Но диверсия Крепости выходит далеко за рамки лишь этого. В романе Гибсона она также служит отказом от традиционных декартовых пространственных категорий. Когда Чиа, главная героиня романа, впервые сталкивается с Крепостью, то находит этот опыт чрезвычайно волнующим:
Что-то лежащее в центре мира рванулось сразу во всех взаимоисключающих направлениях. Ничего похожего на обычный выход в сеть. Несовместимость софта? А затем возникло это. Здание – или биомасса – или обрыв, беспорядочно, без малейшего намека на регулярность, изрезанный бесчисленными складками. Лоскутное одеяло маленьких, вкривь и вкось посаженных балконов, окна, окошки и оконца, дробящие свет на тысячи тысяч тусклых серебристых квадратиков.

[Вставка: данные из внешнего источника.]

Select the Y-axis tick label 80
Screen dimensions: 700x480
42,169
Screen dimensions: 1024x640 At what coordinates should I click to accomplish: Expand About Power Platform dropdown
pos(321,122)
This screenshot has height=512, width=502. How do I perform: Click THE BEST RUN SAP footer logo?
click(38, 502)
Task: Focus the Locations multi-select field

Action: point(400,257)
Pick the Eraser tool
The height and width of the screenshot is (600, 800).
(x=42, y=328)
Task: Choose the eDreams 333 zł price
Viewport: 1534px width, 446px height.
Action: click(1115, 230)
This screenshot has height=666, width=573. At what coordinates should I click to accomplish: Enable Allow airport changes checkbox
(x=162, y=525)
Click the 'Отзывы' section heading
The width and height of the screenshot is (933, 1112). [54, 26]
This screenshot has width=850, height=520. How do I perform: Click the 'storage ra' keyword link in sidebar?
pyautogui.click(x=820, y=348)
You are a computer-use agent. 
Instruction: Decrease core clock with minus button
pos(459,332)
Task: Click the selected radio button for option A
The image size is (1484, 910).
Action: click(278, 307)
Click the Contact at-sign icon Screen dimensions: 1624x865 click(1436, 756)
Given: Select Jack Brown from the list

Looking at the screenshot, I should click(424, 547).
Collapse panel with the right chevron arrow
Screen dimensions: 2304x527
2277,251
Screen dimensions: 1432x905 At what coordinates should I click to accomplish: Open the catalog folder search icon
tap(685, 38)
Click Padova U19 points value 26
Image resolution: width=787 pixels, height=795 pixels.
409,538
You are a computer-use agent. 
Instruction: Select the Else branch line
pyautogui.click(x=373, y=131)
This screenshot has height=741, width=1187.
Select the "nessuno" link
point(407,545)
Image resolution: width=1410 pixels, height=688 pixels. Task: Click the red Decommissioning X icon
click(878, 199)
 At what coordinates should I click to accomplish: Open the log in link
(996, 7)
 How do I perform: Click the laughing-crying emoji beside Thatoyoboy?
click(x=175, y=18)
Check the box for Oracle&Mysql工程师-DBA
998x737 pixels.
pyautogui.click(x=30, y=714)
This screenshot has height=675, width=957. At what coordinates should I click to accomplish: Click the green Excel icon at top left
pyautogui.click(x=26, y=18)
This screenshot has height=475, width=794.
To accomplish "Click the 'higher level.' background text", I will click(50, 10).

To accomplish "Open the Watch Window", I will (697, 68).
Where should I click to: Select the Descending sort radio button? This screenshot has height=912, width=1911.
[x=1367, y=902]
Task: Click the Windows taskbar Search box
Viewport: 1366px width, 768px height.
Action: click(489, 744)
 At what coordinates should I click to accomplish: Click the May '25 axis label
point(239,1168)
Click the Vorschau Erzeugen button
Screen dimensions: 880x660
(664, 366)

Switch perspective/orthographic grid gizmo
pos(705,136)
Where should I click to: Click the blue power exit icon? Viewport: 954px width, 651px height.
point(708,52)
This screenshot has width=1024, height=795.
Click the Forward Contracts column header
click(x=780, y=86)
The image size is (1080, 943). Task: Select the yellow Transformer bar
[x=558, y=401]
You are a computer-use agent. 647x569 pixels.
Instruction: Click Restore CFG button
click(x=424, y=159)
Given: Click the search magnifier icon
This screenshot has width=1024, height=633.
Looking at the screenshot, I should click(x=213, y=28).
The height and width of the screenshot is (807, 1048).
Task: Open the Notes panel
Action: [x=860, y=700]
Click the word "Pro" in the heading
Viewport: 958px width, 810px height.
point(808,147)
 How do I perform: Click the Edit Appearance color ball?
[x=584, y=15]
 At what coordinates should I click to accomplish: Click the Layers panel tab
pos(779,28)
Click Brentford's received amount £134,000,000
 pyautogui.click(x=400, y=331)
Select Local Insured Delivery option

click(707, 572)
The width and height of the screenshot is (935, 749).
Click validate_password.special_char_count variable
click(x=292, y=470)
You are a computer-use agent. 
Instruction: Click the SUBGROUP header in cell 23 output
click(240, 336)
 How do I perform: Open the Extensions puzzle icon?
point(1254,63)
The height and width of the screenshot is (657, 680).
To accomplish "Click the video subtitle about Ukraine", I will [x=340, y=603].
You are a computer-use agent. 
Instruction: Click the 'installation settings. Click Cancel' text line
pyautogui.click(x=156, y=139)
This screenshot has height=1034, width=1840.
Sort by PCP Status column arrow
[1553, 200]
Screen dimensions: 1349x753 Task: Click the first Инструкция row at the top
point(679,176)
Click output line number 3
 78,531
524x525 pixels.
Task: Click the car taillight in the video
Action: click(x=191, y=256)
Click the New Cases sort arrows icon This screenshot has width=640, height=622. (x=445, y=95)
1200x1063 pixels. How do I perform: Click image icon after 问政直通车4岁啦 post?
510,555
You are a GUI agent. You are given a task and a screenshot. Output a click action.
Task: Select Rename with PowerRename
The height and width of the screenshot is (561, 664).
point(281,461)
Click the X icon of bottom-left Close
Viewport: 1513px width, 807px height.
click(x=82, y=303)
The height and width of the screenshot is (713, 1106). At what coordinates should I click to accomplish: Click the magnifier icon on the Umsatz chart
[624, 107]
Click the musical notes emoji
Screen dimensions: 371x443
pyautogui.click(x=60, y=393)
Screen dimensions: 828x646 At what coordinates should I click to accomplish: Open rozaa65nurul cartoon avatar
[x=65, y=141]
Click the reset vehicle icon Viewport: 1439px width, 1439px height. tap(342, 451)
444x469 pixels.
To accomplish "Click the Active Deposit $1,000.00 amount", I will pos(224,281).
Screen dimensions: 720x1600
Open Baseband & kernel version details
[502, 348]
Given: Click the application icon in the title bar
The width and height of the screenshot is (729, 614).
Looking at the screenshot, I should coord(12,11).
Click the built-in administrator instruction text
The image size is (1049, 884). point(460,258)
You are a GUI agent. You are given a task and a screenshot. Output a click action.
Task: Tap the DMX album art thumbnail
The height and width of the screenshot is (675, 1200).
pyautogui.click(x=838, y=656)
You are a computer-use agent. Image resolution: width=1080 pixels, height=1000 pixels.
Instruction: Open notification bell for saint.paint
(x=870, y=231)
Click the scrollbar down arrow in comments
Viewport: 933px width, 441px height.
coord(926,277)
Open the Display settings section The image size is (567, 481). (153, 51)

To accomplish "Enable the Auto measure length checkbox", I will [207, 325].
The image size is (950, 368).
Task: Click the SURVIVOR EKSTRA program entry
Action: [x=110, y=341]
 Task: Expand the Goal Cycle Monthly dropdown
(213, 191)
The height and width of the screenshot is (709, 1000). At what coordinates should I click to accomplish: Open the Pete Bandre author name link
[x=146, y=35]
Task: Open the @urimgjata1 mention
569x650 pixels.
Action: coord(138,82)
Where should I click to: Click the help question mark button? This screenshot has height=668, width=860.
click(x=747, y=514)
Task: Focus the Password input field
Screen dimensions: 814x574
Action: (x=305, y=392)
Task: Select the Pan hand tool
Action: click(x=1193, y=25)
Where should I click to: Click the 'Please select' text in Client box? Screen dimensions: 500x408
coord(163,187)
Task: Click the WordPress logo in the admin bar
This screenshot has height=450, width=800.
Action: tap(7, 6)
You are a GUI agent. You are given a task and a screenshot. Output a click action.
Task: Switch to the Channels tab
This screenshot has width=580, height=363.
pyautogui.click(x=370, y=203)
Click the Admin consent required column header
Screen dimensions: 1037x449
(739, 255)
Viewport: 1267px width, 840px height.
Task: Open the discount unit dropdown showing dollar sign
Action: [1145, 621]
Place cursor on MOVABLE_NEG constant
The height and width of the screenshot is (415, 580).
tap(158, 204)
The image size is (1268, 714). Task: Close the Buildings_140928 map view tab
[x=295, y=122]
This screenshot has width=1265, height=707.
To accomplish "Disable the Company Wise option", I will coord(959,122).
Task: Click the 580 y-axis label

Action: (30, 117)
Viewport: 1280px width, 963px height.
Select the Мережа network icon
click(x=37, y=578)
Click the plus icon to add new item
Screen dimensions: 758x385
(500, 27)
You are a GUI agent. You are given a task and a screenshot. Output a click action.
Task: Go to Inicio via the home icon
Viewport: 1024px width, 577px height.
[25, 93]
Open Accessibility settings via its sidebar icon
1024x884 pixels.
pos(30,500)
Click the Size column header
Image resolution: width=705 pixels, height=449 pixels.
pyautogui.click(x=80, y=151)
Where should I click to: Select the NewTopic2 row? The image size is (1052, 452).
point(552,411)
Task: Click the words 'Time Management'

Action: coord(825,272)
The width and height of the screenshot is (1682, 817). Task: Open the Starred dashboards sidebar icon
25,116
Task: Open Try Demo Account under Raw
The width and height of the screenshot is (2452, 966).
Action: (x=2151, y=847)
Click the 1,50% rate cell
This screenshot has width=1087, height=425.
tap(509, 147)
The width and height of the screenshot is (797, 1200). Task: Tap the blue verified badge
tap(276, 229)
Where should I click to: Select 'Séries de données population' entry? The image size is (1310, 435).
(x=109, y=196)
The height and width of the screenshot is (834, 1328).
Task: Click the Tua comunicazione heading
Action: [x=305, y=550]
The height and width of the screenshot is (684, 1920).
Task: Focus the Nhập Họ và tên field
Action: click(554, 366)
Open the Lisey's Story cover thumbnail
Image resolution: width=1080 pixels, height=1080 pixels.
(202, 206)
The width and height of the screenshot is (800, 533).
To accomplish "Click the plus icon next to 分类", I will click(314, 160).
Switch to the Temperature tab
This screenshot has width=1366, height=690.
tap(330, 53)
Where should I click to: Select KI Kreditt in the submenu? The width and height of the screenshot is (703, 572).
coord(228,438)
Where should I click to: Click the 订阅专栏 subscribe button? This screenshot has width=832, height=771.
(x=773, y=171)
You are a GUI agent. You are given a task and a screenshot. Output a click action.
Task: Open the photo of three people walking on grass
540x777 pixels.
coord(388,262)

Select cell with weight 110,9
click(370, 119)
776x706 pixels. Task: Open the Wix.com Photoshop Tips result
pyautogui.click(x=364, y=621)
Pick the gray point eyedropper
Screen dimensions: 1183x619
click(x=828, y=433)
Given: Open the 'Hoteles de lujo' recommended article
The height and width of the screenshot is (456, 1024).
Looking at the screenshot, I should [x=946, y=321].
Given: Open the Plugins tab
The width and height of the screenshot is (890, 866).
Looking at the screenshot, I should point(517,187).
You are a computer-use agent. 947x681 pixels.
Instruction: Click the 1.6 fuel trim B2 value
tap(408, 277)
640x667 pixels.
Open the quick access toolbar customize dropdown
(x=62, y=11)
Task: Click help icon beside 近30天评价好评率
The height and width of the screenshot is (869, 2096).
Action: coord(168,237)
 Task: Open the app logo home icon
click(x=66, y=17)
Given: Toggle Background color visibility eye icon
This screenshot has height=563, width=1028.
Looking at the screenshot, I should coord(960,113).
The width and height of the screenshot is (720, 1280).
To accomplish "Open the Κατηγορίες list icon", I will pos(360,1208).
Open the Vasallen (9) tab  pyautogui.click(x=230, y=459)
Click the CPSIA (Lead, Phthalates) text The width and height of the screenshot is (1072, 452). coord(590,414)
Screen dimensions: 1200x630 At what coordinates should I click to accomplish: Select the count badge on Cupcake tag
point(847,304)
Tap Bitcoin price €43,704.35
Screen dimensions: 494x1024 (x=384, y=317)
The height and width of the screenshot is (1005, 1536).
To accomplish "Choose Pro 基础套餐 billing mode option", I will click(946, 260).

Чиа не может даже найти точный способ категоризировать Крепость. Этот опыт не согласуется с её предыдущим физическим опытом. Более того, он даже не согласуется с каким-либо предыдущим виртуальным опытом, который у неё был. Это нечто совершенно новое, требующее существенной корректировки её концептуальных категорий. Мы прошли долгий путь, всего за десять лет, от упорядоченной, линейной декартовой матрицы «Нейроманта». «Город-крепость» демонстрирует нам новую модель анархистской политики, поскольку демонстрирует, что по-настоящему радикальные действия не могут осуществляться в эпистемологических рамках пространственных отношений модерна.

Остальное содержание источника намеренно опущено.